GIVEN PASSAGE >>
**********

For all problems that you must write explanations and sentences for, you **must** provide your answer in the designated space. **Moreover, throughout this homework and all future ones, please be sure to not re-assign variables throughout the notebook!** For example, if you use `max_temperature` in your answer to one question, do not reassign it later on. Otherwise, you will fail tests that you thought you were passing previously!


**Note: This homework has hidden tests on it. That means even though tests may say 100% passed, doesn't mean your final grade will be 100%. We will be running more tests for correctness once everyone turns in the homework.**


Directly sharing answers is not okay, but discussing problems with the course staff or with other students is encouraged. 

You should start early so that you have time to get help if you're stuck.

In [None]:
# Don't change this cell; just run it. 

import numpy as np
from datascience import *
import d8error
import warnings
warnings.simplefilter('ignore', FutureWarning)

# These lines do some fancy plotting magic.\n",
import matplotlib
%matplotlib inline
import matplotlib.pyplot as plots
plots.style.use('fivethirtyeight')

## 1. Unemployment

The Great Recession of 2008-2009 was a period of economic decline observed globally, with scale and timing varying from country to country. In the United States, it resulted in a rapid rise in unemployment that affected industries and population groups to different extents.

The Employment Development Department publishes data about jobs in CA.  Below, we've loaded data on unemployment in the CA. The unemployment rate represents the number of unemployed as a percentage of the labor force. Labor force data are restricted to people 16 years of age and older, who currently reside in CA, who do not reside in institutions (e.g., penal and mental facilities, homes for the aged), and who are not on active duty in the Armed Forces.

Over the course of a year, the size of the labor force, the levels of employment and unemployment, and other measures of labor market activity undergo fluctuations due to seasonal events including changes in weather, harvests, major holidays, and school schedules. Because these seasonal events follow a more or less regular pattern each year, their influence on statistical trends can be eliminated by seasonally adjusting the statistics from month to month. These seasonal adjustments make it easier to observe the cyclical, underlying trend, and other nonseasonal movements in the series. The data provided includes seasonally adjusted and non-seasonally adjusted data.

1. Among people who are able to work and are looking for a full-time job, the percentage who can't find a job.  This is called the Non-Employment Index, or NEI.
2. Among people who are able to work and are looking for a full-time job, the percentage who can't find any job *or* are only working at a part-time job.  The latter group is called "Part-Time for Economic Reasons", so the acronym for this index is NEI-PTER.  (Economists are great at marketing.)

The source of the data is [here](https://fred.stlouisfed.org/categories/33509).

**********

EXERCISE INPUT >>
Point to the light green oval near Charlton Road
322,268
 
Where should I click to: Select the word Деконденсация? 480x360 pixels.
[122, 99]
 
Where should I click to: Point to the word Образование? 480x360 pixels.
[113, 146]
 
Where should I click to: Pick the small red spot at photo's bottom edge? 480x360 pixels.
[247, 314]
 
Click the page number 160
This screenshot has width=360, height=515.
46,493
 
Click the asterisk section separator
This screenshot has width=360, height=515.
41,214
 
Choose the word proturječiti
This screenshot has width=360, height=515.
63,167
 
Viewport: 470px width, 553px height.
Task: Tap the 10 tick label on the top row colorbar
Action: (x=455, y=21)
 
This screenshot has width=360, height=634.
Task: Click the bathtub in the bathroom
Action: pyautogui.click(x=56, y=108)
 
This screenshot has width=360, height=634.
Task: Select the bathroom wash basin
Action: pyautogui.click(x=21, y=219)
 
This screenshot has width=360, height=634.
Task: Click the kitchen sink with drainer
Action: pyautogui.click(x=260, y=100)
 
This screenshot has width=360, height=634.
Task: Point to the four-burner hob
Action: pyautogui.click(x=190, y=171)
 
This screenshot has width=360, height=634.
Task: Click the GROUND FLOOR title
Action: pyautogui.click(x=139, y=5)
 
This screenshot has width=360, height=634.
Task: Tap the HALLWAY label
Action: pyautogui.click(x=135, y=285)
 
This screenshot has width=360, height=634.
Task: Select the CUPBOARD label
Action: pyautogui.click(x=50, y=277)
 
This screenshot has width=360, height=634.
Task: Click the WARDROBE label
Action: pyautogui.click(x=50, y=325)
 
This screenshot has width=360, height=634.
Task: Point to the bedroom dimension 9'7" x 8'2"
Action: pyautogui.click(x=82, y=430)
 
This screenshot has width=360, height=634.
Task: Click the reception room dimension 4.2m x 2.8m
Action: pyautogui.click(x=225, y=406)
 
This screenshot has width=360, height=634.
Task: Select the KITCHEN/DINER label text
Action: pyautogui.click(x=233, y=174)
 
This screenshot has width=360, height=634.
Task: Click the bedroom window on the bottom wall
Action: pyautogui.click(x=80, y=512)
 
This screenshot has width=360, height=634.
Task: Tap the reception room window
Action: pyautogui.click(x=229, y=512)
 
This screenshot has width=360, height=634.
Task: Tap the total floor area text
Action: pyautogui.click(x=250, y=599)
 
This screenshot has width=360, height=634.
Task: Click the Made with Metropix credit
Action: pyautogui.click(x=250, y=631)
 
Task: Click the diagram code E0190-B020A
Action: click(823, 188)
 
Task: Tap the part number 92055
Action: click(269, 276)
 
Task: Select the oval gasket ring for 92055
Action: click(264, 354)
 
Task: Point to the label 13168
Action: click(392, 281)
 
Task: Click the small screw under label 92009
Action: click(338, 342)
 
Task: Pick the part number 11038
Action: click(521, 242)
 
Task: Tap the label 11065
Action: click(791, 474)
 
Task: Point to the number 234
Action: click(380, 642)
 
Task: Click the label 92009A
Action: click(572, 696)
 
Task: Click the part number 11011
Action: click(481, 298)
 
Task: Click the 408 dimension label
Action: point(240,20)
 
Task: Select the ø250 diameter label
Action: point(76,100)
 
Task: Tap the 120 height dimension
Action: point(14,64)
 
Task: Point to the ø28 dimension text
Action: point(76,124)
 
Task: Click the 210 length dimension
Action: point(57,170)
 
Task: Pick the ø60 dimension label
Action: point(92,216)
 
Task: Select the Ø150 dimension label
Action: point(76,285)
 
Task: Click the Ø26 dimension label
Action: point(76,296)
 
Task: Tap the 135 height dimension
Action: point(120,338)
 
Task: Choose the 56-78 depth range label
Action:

**********

ACTIONS TO TAKE >>
1/ How many lines of the rows contain the string "small"? Count them and reply with only the number.
2/ Proceed with the unemployment homework, picking up right after its last sentence.
The homework text and the rows were taken from unrelated sources.

ANSWERS FOR THIS EXERCISE >>
1/ 2

2/
**Question 1.** The data are in a CSV file called `Unemployment_rate_CA.csv`.  Load that file into a table called `ca_unemployment`. **(4 Points)**


In [None]:
ca_unemployment = ...
ca_unemployment

In [None]:
grader.check("q1_1")

**Question 2.** Sort the data in descending order by the Seasonally Adjusted rate, naming the sorted table `by_season`.  Create another table called `by_not_season` that's sorted in descending order by the Not Seasonally Adjusted rate instead. **(4 Points)**


In [None]:
by_season = ...
by_not_season = ...

In [None]:
grader.check("q1_2")

In [None]:
# Run this cell to check your by_season table. You do not need to change the code.
by_season.show(5)

In [None]:
# Run this cell to check your by_not_season table. You do not need to change the code.
by_not_season.show(5)

**Question 3.** Use `take` to make a table containing the data for the 12 months when the Seasonally Adjusted unemployment rate was smallest.  Call that table `smallest_season`.

`smallest_season` should be sorted in ascending order of `Seasonally Adjusted`. Note that each row of `ca_unemployment` represents a month. **(4 Points)**


In [None]:
smallest_season = ...
smallest_season

In [None]:
grader.check("q1_3")

**Question 4.** The unemployment rates differ depending on whether you look at the Seasonally Adjusted or Not Seasonally Adjusted rates. Typically, the monthly employment and unemployment numbers reported in the news are seasonally adjusted data. Seasonally adjusted data are useful when comparing several months of data. Annual average estimates are calculated from the not seasonally adjusted data series.

Compute an array containing the difference between the Seasonally Adjusted and Not Seasonally Adjusted rates.  (The first element of the array should correspond to the first row of `ca_unemployment`, and so on.) **(4 Points)**

*Note:* Use the original `ca_unemployment` table for this.


In [None]:
diff = ...
diff

In [None]:
grader.check("q1_4")

**Question 5.** Add `diff` as a column to `ca_unemployment` (name the column `Difference`) and sort the resulting table by that column in descending order.  Call the resulting table `by_diff`.

Try to do this with a single line of code, if you can. **(4 Points)**


In [None]:
by_diff = ...
by_diff

In [None]:
grader.check("q1_5")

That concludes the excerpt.